“We are convinced that the concept of molecular printboards, their tunable binding properties, is here to stay...”

The paper describes a nice, new concept, that is: a versatile interface chemistry using supramolecular interactions, with which it becomes possible to fine-tune thermodynamic and kinetic properties of adsorption and desorption processes. We have called it "molecular printboards" because these surfaces resemble regular printboards: you can "plug and play" molecules, biomolecules, and even particles onto such substrates at any predetermined location of the surface with tunable and accurately known interface energies.

Basically it is both: it is a discovery because of the fact that we can attach molecules even with only a small number of fairly weak interactions and obtain stable complexes at interfaces, and it is a new methodology because it can be easily adapted to all kinds of surfaces using all kinds of adsorbing entities—these being molecules, polymers, dendrimers, biomolecules, and nanoparticles. It can even be extended to materials buildup (see JACS 127: 7594, 2005) and external stimuli can be implemented for control (JACS 126: 12266, 2004). In all cases, the binding thermodynamics and kinetics is well-defined and can be controlled at will by playing with the underlying concept of multivalency (JACS 126: 6784, 2004 & OBC 2: 3409, 2004).

The most important feature is that one can assemble molecules and other molecular entities on surfaces without hard-to-control covalent chemistry. Basically, one relies on self-assembly and its inherent self-correction mechanisms to obtain binding and order. Resulting from that is that we now can position and study molecules, even individual ones, at any desired position of a surface without having to covalently attach them.

We got into this from the supramolecular chemistry area using cyclodextrins and from the self-assembled monolayer area.
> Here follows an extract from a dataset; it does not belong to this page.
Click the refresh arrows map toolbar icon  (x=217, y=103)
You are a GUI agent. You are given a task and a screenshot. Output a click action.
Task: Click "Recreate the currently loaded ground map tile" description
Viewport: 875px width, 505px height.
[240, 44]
The main conceptual breakthrough arose when we realized that these substrates could not only function as (rapidly reversible) sensor surfaces, but even as (thermodynamically and/or kinetically stable) construction platforms, hence the term "molecular printboards."

We are convinced that the concept of molecular printboards—their tunable binding properties—is here to stay, and will exert an influence on various fields, such as materials science, biochemistry, diagnostic arrays, nanofabrication, and supramolecular chemistry.